What to produce:
Could you print exactly the lines of the listing below, starting at the line that has "Screen dimensions: 826x1456" and ending at the line that has "Given: Click the lock icon beside fullsnmp", and only those lines?

Input data:
══════════

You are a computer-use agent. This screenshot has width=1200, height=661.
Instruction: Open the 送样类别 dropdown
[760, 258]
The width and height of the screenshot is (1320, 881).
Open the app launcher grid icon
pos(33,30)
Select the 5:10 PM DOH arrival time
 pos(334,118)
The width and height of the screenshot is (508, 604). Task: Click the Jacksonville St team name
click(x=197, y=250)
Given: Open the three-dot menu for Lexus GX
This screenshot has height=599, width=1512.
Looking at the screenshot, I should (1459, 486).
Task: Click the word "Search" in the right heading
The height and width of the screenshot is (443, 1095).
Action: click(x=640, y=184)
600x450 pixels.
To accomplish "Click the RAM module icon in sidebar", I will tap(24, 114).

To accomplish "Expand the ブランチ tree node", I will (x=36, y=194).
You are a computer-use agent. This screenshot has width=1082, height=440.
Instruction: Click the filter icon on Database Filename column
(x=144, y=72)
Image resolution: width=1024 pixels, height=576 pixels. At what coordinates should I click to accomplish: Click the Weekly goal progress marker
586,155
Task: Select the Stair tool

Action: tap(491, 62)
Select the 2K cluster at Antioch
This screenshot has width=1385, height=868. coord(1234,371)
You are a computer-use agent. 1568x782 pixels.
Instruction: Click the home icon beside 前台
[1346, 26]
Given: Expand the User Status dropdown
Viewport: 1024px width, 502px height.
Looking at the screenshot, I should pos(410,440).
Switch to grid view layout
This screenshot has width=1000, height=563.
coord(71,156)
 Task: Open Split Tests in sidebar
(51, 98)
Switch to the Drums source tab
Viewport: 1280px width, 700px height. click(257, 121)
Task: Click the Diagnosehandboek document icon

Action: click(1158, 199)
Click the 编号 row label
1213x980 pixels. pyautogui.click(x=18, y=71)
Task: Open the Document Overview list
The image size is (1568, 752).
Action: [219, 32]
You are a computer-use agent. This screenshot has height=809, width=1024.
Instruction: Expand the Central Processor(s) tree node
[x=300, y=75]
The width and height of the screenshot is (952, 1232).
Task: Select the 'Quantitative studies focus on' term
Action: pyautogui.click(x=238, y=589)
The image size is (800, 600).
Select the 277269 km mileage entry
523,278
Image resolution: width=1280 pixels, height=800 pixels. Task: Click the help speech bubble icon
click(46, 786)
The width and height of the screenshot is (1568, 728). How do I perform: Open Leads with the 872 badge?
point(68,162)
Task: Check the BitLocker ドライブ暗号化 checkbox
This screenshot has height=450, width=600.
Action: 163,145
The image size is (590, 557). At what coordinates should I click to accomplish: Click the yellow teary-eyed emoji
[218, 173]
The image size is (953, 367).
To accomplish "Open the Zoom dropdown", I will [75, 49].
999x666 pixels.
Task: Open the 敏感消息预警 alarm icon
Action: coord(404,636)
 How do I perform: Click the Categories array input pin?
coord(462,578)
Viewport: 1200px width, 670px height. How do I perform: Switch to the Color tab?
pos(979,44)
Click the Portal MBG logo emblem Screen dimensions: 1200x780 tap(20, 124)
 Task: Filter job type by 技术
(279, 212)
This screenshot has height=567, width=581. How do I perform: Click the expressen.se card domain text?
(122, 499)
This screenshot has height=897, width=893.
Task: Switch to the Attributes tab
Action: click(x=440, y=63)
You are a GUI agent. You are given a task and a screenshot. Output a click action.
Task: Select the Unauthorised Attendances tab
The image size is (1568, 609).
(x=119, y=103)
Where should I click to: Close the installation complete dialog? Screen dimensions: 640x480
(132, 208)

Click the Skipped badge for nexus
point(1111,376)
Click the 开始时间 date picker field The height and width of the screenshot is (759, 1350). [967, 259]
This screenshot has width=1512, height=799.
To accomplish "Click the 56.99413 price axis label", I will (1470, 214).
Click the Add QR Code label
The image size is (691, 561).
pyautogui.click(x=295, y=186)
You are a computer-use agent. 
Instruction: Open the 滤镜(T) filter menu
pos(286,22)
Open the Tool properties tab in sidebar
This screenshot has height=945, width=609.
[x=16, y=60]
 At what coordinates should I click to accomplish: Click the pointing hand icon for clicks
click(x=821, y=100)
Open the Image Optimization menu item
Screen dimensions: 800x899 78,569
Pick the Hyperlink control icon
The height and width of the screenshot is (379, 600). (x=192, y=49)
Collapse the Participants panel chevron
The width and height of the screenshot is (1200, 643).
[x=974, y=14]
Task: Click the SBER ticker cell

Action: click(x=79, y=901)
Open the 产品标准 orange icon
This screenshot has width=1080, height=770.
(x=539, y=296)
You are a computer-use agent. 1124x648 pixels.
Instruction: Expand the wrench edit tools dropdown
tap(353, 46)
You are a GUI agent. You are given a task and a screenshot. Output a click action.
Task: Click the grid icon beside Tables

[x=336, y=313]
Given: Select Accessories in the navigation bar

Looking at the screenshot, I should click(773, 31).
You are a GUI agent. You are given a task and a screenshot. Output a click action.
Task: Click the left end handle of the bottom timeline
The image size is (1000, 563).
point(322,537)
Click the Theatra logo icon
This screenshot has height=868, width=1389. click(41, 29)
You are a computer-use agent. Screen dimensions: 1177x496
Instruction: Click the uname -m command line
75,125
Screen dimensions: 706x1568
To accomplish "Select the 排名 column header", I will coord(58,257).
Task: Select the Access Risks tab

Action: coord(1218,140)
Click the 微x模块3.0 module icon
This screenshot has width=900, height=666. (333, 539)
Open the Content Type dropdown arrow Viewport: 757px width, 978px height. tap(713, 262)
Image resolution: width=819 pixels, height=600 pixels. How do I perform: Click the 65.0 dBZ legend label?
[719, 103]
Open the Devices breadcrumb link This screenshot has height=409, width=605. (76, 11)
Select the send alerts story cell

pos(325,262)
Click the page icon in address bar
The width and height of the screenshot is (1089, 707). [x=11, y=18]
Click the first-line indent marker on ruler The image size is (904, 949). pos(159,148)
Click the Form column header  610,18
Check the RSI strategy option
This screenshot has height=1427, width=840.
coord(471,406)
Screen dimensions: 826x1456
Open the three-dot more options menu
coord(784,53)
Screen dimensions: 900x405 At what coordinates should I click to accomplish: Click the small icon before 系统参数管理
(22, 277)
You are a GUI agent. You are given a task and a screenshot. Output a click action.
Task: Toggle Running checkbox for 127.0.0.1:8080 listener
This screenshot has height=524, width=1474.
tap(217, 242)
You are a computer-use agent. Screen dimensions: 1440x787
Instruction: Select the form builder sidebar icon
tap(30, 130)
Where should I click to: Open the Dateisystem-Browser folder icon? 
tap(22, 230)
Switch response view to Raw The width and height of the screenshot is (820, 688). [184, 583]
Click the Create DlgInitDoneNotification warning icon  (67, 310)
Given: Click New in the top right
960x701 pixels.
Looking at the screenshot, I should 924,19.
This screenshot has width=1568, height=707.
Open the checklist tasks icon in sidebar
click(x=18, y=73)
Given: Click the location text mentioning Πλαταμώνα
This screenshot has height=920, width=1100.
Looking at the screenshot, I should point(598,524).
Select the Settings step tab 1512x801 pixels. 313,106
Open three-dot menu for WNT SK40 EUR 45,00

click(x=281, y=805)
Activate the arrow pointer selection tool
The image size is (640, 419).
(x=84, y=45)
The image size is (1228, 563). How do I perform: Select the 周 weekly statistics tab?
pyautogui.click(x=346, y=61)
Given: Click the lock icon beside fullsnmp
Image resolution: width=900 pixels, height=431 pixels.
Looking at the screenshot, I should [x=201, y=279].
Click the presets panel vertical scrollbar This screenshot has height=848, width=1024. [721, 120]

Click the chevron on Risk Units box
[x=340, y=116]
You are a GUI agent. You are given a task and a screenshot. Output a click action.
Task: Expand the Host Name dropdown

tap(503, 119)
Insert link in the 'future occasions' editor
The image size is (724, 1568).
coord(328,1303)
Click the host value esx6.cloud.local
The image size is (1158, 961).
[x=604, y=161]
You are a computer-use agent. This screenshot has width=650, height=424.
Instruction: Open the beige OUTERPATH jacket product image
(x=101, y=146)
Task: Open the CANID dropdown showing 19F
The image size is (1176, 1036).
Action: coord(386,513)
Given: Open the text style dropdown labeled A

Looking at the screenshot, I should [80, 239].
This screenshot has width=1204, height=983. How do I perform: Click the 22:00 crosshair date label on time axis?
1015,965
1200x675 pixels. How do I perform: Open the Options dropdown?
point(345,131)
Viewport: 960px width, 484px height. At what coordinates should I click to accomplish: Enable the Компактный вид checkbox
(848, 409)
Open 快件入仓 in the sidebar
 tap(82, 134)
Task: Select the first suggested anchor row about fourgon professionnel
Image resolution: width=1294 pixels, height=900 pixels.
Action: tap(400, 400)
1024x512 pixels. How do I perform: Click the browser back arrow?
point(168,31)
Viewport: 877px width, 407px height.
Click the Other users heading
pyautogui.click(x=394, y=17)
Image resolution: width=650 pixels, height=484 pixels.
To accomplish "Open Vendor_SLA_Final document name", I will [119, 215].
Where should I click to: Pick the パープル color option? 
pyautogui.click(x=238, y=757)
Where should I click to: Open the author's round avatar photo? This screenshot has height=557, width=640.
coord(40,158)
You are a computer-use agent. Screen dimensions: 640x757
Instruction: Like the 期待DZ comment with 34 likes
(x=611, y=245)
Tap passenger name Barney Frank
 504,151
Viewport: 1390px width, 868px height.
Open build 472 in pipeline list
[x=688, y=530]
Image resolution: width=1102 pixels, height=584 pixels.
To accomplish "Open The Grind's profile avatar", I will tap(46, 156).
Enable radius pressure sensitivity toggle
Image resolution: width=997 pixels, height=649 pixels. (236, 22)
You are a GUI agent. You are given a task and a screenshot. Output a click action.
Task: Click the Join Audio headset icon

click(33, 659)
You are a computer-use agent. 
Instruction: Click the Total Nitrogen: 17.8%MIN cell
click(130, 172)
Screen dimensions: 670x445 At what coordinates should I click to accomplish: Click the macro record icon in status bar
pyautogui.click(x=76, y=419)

══════════

Solution to this exercise:
Screen dimensions: 826x1456
Open the three-dot more options menu
coord(784,53)
Screen dimensions: 900x405 At what coordinates should I click to accomplish: Click the small icon before 系统参数管理
(22, 277)
You are a GUI agent. You are given a task and a screenshot. Output a click action.
Task: Toggle Running checkbox for 127.0.0.1:8080 listener
This screenshot has height=524, width=1474.
tap(217, 242)
You are a computer-use agent. Screen dimensions: 1440x787
Instruction: Select the form builder sidebar icon
tap(30, 130)
Where should I click to: Open the Dateisystem-Browser folder icon? 
tap(22, 230)
Switch response view to Raw The width and height of the screenshot is (820, 688). [184, 583]
Click the Create DlgInitDoneNotification warning icon  (67, 310)
Given: Click New in the top right
960x701 pixels.
Looking at the screenshot, I should 924,19.
This screenshot has width=1568, height=707.
Open the checklist tasks icon in sidebar
click(x=18, y=73)
Given: Click the location text mentioning Πλαταμώνα
This screenshot has height=920, width=1100.
Looking at the screenshot, I should point(598,524).
Select the Settings step tab 1512x801 pixels. 313,106
Open three-dot menu for WNT SK40 EUR 45,00

click(x=281, y=805)
Activate the arrow pointer selection tool
The image size is (640, 419).
(x=84, y=45)
The image size is (1228, 563). How do I perform: Select the 周 weekly statistics tab?
pyautogui.click(x=346, y=61)
Given: Click the lock icon beside fullsnmp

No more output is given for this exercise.